━━━ Data rows ━━━
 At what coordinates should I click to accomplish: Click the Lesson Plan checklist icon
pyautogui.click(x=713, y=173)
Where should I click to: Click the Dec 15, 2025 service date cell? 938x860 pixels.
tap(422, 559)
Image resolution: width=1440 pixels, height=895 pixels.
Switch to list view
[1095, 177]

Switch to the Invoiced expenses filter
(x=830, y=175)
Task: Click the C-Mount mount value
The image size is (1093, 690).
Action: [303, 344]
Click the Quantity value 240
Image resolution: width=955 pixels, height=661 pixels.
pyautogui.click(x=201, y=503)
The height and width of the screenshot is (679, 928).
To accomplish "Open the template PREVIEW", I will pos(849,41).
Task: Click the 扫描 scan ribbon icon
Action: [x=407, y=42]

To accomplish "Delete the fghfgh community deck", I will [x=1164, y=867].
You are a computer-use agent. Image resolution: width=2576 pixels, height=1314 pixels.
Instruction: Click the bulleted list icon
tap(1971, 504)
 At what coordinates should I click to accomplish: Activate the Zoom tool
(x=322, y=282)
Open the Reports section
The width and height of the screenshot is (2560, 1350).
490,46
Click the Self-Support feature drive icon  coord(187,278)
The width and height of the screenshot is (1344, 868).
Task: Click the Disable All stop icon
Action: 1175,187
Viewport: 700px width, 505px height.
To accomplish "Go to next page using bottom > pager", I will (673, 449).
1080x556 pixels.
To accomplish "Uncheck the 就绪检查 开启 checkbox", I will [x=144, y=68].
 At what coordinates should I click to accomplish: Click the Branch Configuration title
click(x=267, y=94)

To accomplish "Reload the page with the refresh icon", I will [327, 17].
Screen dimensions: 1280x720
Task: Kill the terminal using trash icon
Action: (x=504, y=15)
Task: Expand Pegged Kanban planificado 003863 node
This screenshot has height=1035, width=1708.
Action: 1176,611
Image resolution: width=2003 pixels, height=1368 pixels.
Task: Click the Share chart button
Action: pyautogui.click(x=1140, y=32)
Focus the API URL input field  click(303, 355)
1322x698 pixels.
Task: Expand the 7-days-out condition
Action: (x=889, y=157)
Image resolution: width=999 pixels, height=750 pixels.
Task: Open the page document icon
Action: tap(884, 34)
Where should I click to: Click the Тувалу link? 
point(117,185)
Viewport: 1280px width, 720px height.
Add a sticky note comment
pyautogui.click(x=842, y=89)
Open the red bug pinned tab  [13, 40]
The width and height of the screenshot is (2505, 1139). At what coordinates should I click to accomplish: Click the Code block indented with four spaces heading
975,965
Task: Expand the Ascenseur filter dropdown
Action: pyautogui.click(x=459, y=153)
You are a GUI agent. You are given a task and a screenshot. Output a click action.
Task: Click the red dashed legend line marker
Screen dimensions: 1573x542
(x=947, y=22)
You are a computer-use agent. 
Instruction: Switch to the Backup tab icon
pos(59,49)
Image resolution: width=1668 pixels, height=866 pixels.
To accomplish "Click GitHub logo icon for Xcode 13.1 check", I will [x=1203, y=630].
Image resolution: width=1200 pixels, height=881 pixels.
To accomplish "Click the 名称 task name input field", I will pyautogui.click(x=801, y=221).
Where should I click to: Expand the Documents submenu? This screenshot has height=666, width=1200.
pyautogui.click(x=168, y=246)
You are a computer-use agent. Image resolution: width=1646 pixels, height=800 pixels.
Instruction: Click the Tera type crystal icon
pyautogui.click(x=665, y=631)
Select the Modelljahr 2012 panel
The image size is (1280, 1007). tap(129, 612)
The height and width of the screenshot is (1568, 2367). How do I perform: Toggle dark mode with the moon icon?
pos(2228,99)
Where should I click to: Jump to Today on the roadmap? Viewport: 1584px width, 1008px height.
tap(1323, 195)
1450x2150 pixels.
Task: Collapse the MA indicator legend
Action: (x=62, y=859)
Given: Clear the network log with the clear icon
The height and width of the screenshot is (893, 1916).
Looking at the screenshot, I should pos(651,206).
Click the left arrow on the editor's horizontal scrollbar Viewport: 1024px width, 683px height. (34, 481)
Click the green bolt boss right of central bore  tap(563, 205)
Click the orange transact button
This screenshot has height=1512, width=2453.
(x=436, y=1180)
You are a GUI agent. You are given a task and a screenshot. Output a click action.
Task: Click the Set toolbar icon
━━━
### [What you are asked to do]
Reproduce all of the material above line for line, with no alterations.

### [Written solution]
 At what coordinates should I click to accomplish: Click the Lesson Plan checklist icon
pyautogui.click(x=713, y=173)
Where should I click to: Click the Dec 15, 2025 service date cell? 938x860 pixels.
tap(422, 559)
Image resolution: width=1440 pixels, height=895 pixels.
Switch to list view
[1095, 177]

Switch to the Invoiced expenses filter
(x=830, y=175)
Task: Click the C-Mount mount value
The image size is (1093, 690).
Action: [303, 344]
Click the Quantity value 240
Image resolution: width=955 pixels, height=661 pixels.
pyautogui.click(x=201, y=503)
The height and width of the screenshot is (679, 928).
To accomplish "Open the template PREVIEW", I will pos(849,41).
Task: Click the 扫描 scan ribbon icon
Action: [x=407, y=42]

To accomplish "Delete the fghfgh community deck", I will [x=1164, y=867].
You are a computer-use agent. Image resolution: width=2576 pixels, height=1314 pixels.
Instruction: Click the bulleted list icon
tap(1971, 504)
 At what coordinates should I click to accomplish: Activate the Zoom tool
(x=322, y=282)
Open the Reports section
The width and height of the screenshot is (2560, 1350).
490,46
Click the Self-Support feature drive icon  coord(187,278)
The width and height of the screenshot is (1344, 868).
Task: Click the Disable All stop icon
Action: 1175,187
Viewport: 700px width, 505px height.
To accomplish "Go to next page using bottom > pager", I will (673, 449).
1080x556 pixels.
To accomplish "Uncheck the 就绪检查 开启 checkbox", I will [x=144, y=68].
 At what coordinates should I click to accomplish: Click the Branch Configuration title
click(x=267, y=94)

To accomplish "Reload the page with the refresh icon", I will [327, 17].
Screen dimensions: 1280x720
Task: Kill the terminal using trash icon
Action: (x=504, y=15)
Task: Expand Pegged Kanban planificado 003863 node
This screenshot has height=1035, width=1708.
Action: 1176,611
Image resolution: width=2003 pixels, height=1368 pixels.
Task: Click the Share chart button
Action: pyautogui.click(x=1140, y=32)
Focus the API URL input field  click(303, 355)
1322x698 pixels.
Task: Expand the 7-days-out condition
Action: (x=889, y=157)
Image resolution: width=999 pixels, height=750 pixels.
Task: Open the page document icon
Action: tap(884, 34)
Where should I click to: Click the Тувалу link? 
point(117,185)
Viewport: 1280px width, 720px height.
Add a sticky note comment
pyautogui.click(x=842, y=89)
Open the red bug pinned tab  [13, 40]
The width and height of the screenshot is (2505, 1139). At what coordinates should I click to accomplish: Click the Code block indented with four spaces heading
975,965
Task: Expand the Ascenseur filter dropdown
Action: pyautogui.click(x=459, y=153)
You are a GUI agent. You are given a task and a screenshot. Output a click action.
Task: Click the red dashed legend line marker
Screen dimensions: 1573x542
(x=947, y=22)
You are a computer-use agent. 
Instruction: Switch to the Backup tab icon
pos(59,49)
Image resolution: width=1668 pixels, height=866 pixels.
To accomplish "Click GitHub logo icon for Xcode 13.1 check", I will [x=1203, y=630].
Image resolution: width=1200 pixels, height=881 pixels.
To accomplish "Click the 名称 task name input field", I will pyautogui.click(x=801, y=221).
Where should I click to: Expand the Documents submenu? This screenshot has height=666, width=1200.
pyautogui.click(x=168, y=246)
You are a computer-use agent. Image resolution: width=1646 pixels, height=800 pixels.
Instruction: Click the Tera type crystal icon
pyautogui.click(x=665, y=631)
Select the Modelljahr 2012 panel
The image size is (1280, 1007). tap(129, 612)
The height and width of the screenshot is (1568, 2367). How do I perform: Toggle dark mode with the moon icon?
pos(2228,99)
Where should I click to: Jump to Today on the roadmap? Viewport: 1584px width, 1008px height.
tap(1323, 195)
1450x2150 pixels.
Task: Collapse the MA indicator legend
Action: (x=62, y=859)
Given: Clear the network log with the clear icon
The height and width of the screenshot is (893, 1916).
Looking at the screenshot, I should pos(651,206).
Click the left arrow on the editor's horizontal scrollbar Viewport: 1024px width, 683px height. (34, 481)
Click the green bolt boss right of central bore  tap(563, 205)
Click the orange transact button
This screenshot has height=1512, width=2453.
(x=436, y=1180)
You are a GUI agent. You are given a task and a screenshot. Output a click action.
Task: Click the Set toolbar icon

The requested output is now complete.